Cast and crew had to be at the Blue Fountain Diner on August 10th at 3:00am for filming. I had picked up our cinematographer, Jason Krangel, and actor, Marrick Smith at the train station the night before. When I arrived with actress Victoria Pedretti on set, crewmembers were parked around the parking lot. Erik Kristiansen was sleeping in his car, Chaz Boyd couldn’t have looked grumpier and Ryan Hansen was ready to work.
As soon as Kevin Johnsrud and Jason showed up, we began moving equipment inside the diner. The owner of the Blue Fountain couldn’t have been nicer about letting us film there and she let everyone who was staffed for the evening know we were coming. They were equally as accommodating and let us set up our big lights and bounce boards with no complaints.

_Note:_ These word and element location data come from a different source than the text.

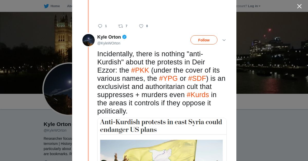Screen dimensions: 308x161
Task: Open the #PKK hashtag link
Action: [140, 70]
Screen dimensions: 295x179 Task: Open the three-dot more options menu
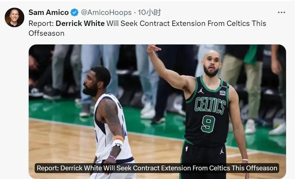tap(282, 13)
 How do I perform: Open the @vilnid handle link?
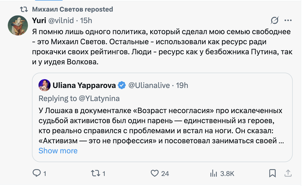click(61, 20)
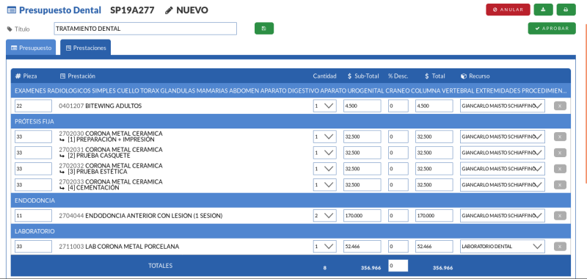Click the green download icon button
587x279 pixels.
543,10
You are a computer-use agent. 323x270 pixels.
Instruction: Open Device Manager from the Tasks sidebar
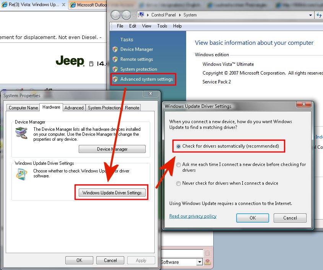[136, 49]
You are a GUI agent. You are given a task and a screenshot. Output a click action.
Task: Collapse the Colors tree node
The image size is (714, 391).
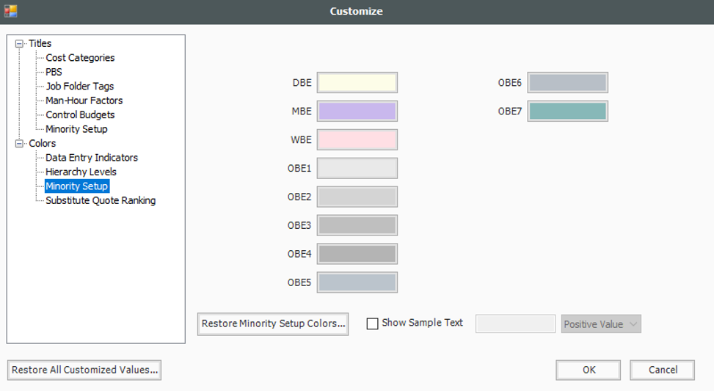click(x=19, y=143)
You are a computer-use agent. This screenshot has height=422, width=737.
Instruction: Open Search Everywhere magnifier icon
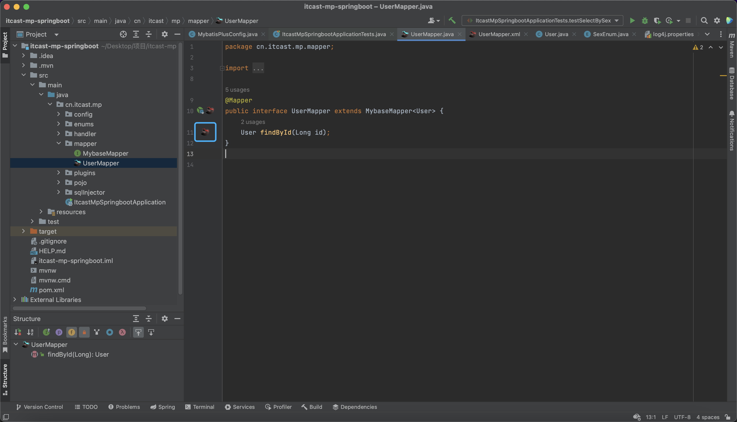tap(704, 21)
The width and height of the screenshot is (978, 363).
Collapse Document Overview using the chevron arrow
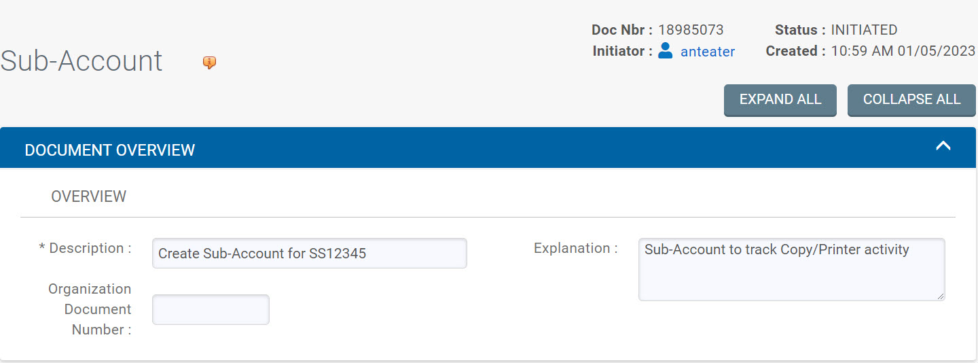[943, 146]
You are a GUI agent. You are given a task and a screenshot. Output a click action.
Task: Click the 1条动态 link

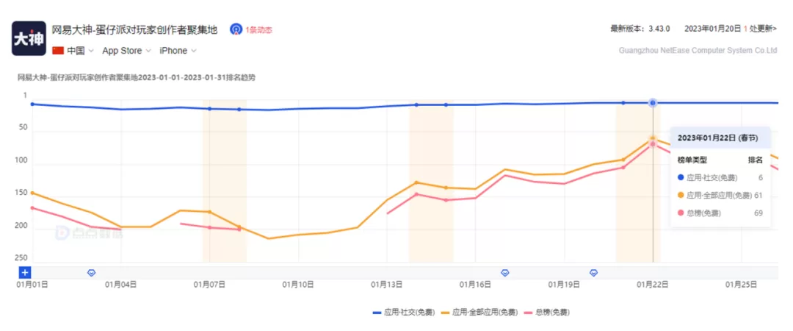tap(259, 30)

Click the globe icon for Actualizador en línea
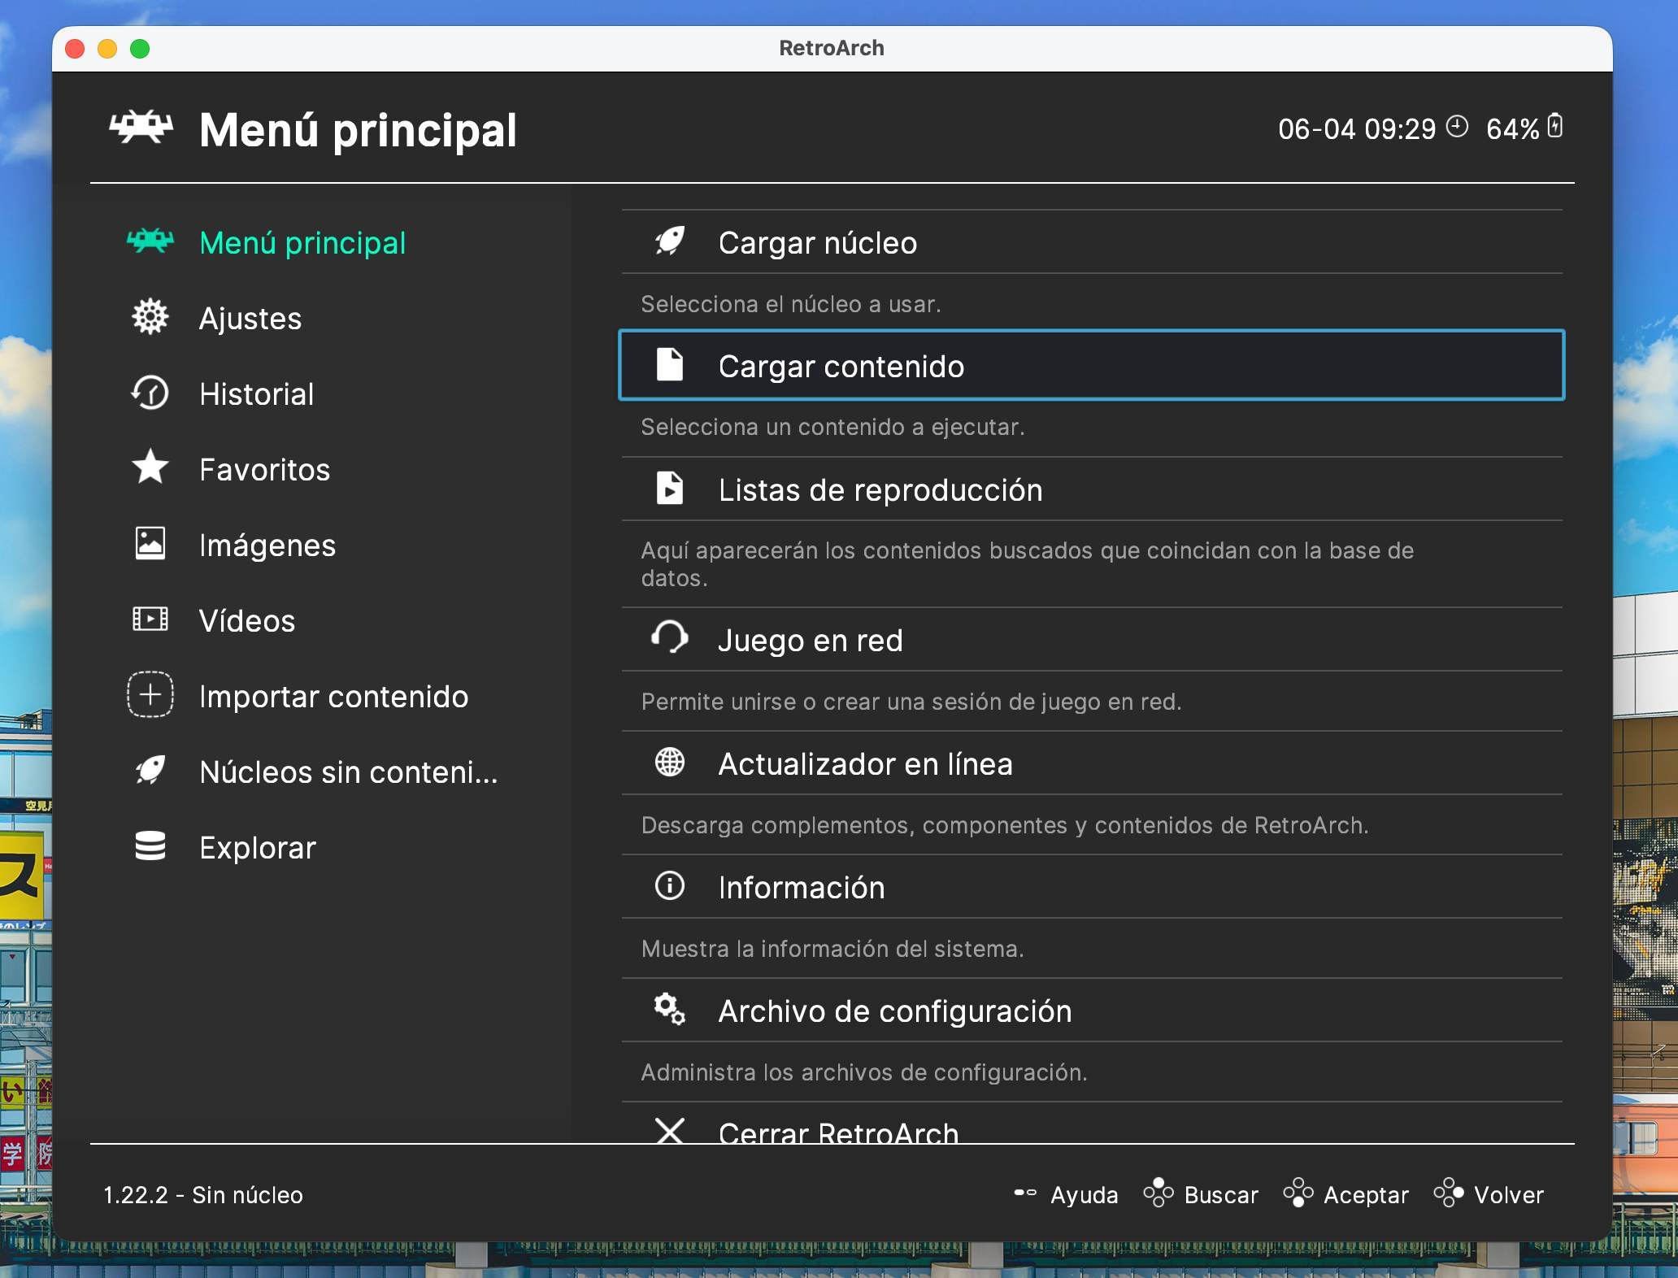click(670, 763)
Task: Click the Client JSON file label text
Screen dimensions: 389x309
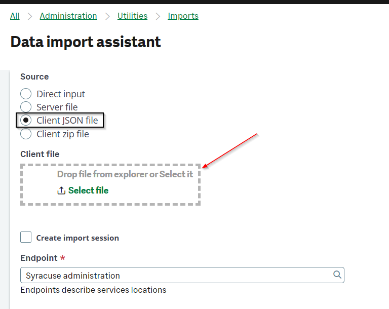Action: [67, 121]
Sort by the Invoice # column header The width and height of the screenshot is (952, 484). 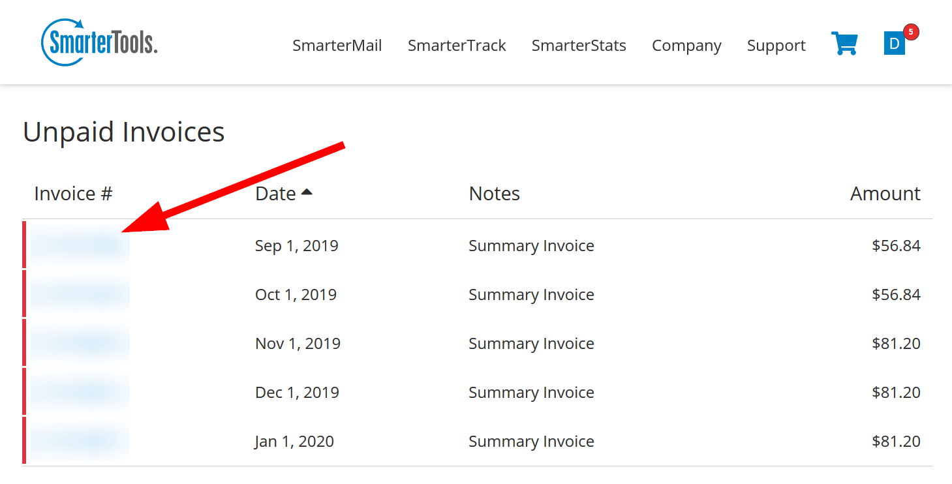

When I was writing the script for Uncovering Eden, I actually imagined the Blue Fountain Diner. When I was little, my parents took me and my sister to this place and I had continued coming to the Blue Fountain throughout the years. It’s a classic looking diner, with mauve colored booths, big windows and blinds, a counter with a cashier station and cookies. The back of the diner has bar seating and behind the counter is lined with cakes and pies, ready to order. The entire place is lit with small glass chandeliers hung over each booth and it worked wonders for our scene.
I never thought that the owner would actually agree to let us film in the diner, so I had arranged other locations. However, when I told Victoria about where we would film in its place, she told me I should at least ask the Blue Fountain – I had shied away from it completely.
A few weeks before filming – sometime during my Kickstarter Campaign – I got up the courage to ask the owner, a wonderful woman named Nancy, who not only agreed to let us film there, but also warmly told me about how she let another filmmaker do the same thing. I left feeling like I won a small victory.
Once I began blocking out the scene for Marrick and Victoria as Darren and Edie, things began to run according to plan. The only real hiccup was a woman who stopped by the counter to talk to the manager for 10 minutes and whose voice carried very loudly. With a little encouragement from Jason, I politely asked her if she could quiet down just for a few minutes so we could begin filming our scene.
We began with Edie and Darren’s entrance into the diner, hanging out past curfew. This is the moment in the story that Edie has picked a side and not necessarily for the better – but that’s all I will say for now.
We were filming for about 2 hours – setting up the lights was very time consuming. When we wrapped the scene, all of our cast and crew naturally got breakfast at the diner before heading to our second location.
A good friend of Kevin and mine, George Daniello, let us film outside of his house for the scene in front of ‘Darren’s house’. We were there for about an hour and a half and got some amazing shots. I’m a big fan of handheld camera work because I think it has the potential to create tension in a story. Of course, when this is overused, I get annoyed, but Jason made it work.
At 8:30am, Marrick was completely wrapped. He discovered the extra sparklers in my car and did a very weird dance for our behind the scenes camera…
… And then chased me down the street with the sparklers. I think he may have attempted to light my hair on fire.
After we all parted ways, everyone slept until we had to meet up to film at 6:00pm for another scene in which Edie runs down a street.
For the lighting, Kevin and Jason rigged what looked like a Toyota pirate ship out of two LED light panels and a giant bounce board covered with unbleached muslin. Jason would film out of the back of the SUV’s trunk… but to anyone else, we just looked like a glowing pirate ship in the night. The neighbors down the street thought it was fantastic.
Poor Victoria got quite a workout from all of her running, but even she thought this scene was a lot of fun to film.
Day 4 would thankfully be in one location and a lot easier to film.